Start of Block

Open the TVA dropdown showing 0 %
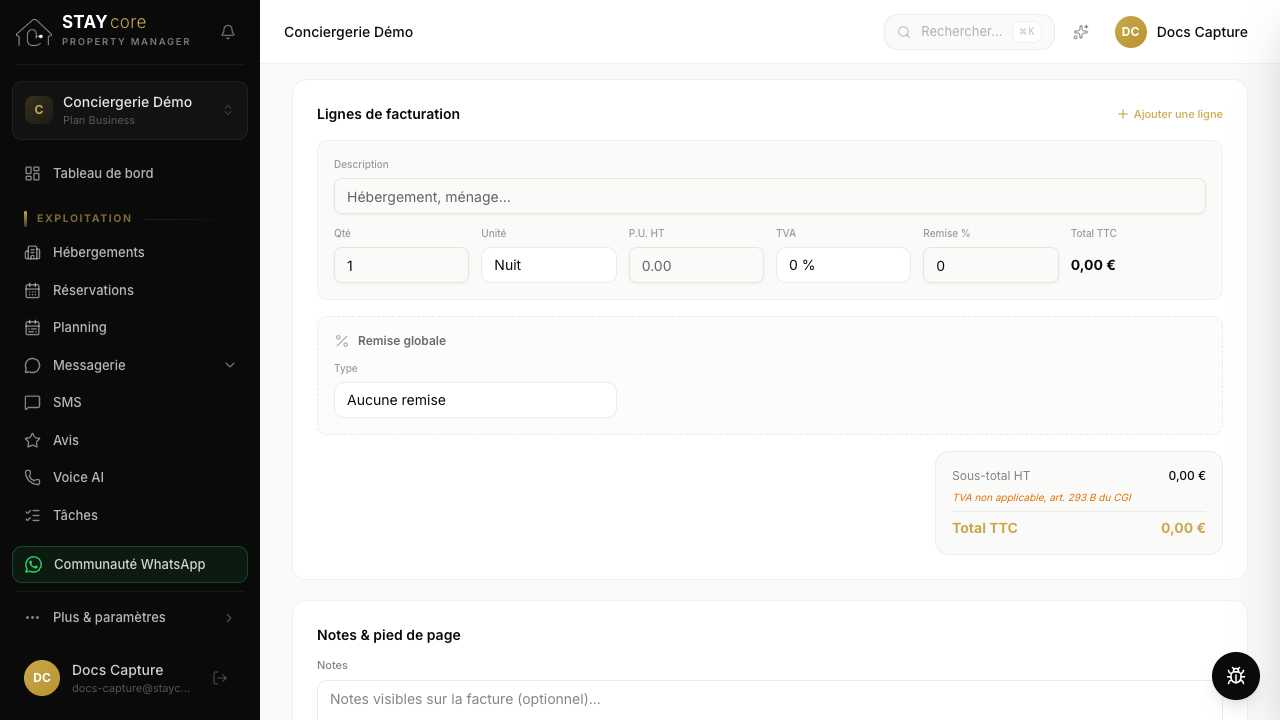1280x720 pixels. tap(843, 265)
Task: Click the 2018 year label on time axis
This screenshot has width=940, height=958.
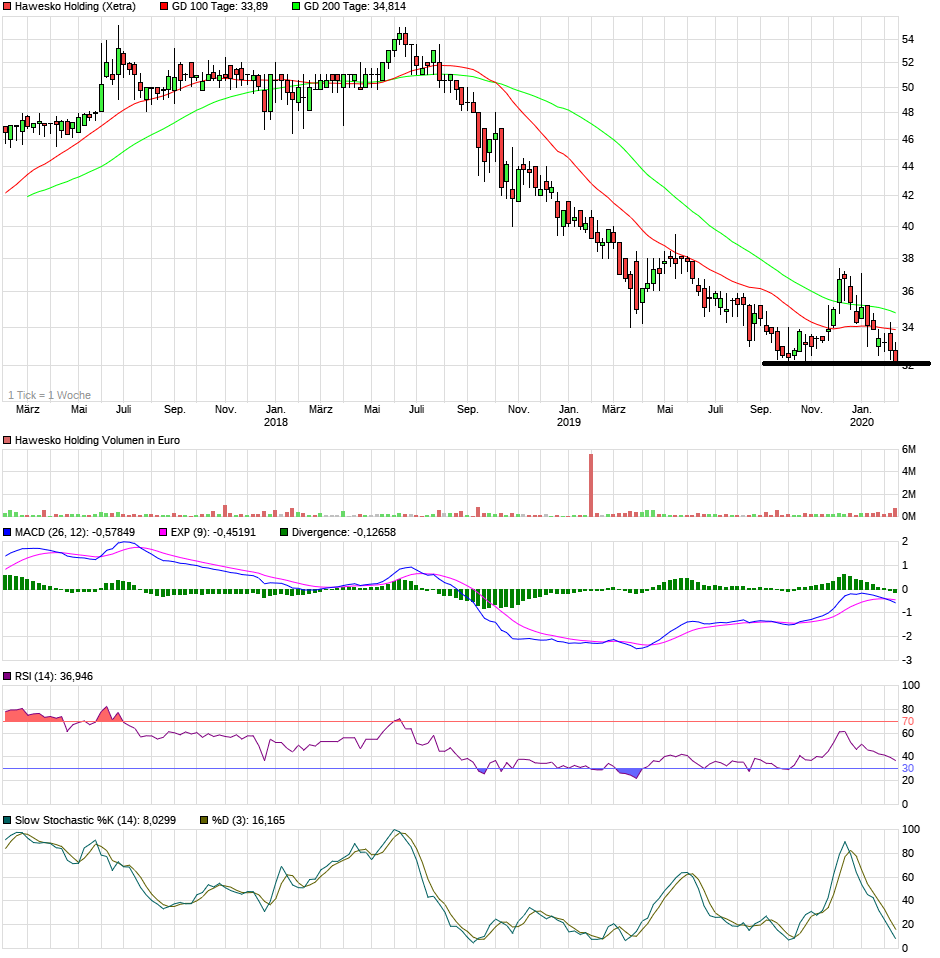Action: tap(276, 423)
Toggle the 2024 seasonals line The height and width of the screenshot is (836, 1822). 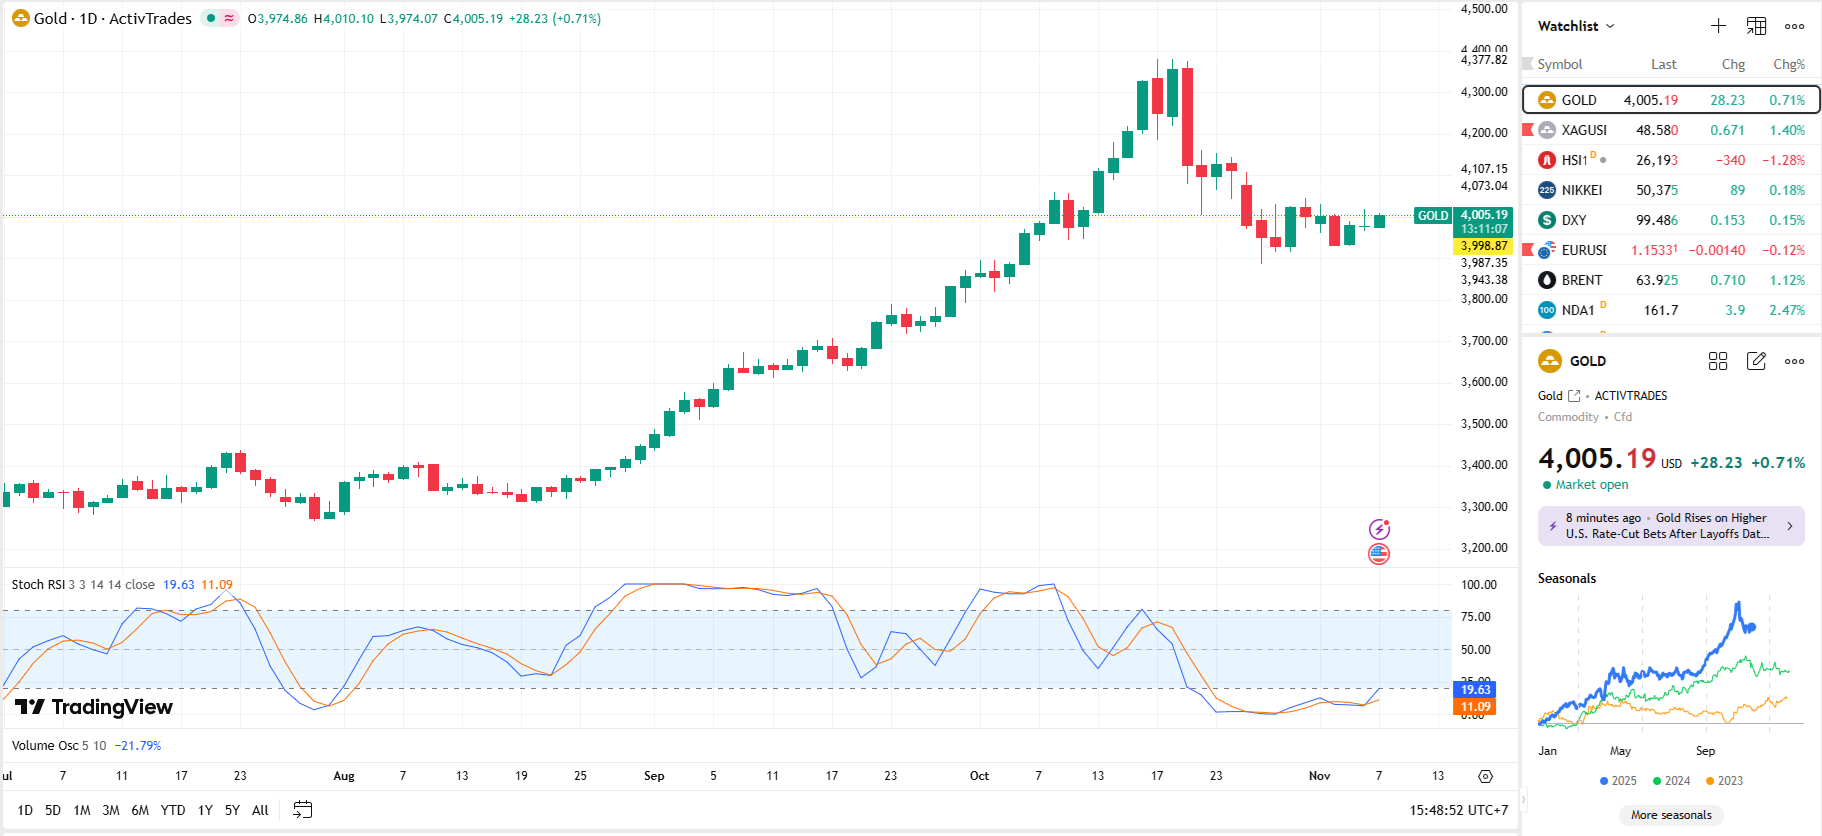[1671, 781]
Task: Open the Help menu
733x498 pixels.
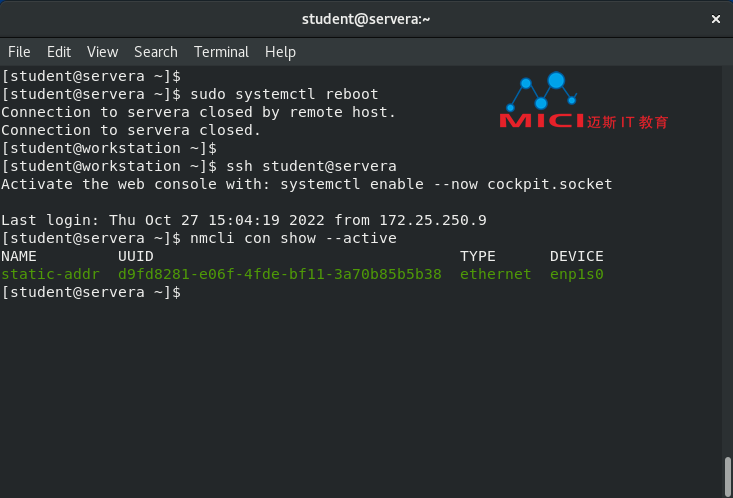Action: [x=280, y=52]
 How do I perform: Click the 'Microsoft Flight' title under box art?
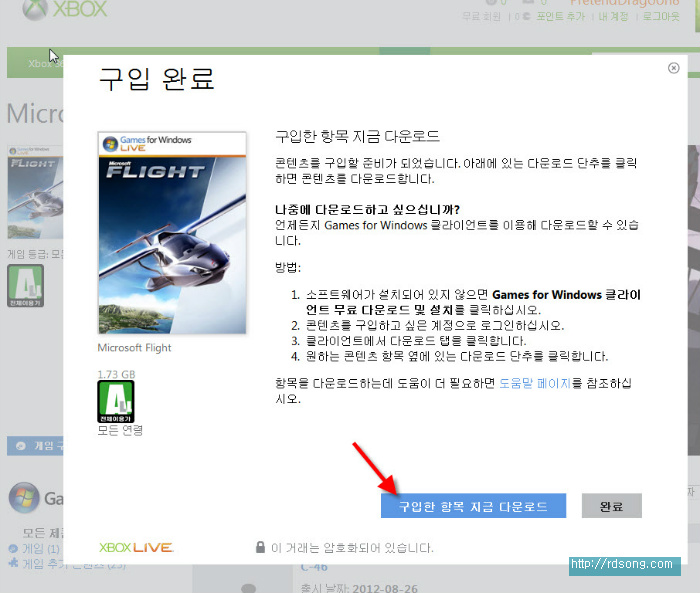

End of Block

Exercise =
Print nothing except the lines from the one with "733x498 pixels." through the last line of the listing, exactly as written and with pictures removed.

Result below =
733x498 pixels.
Action: [x=280, y=52]
 How do I perform: Click the 'Microsoft Flight' title under box art?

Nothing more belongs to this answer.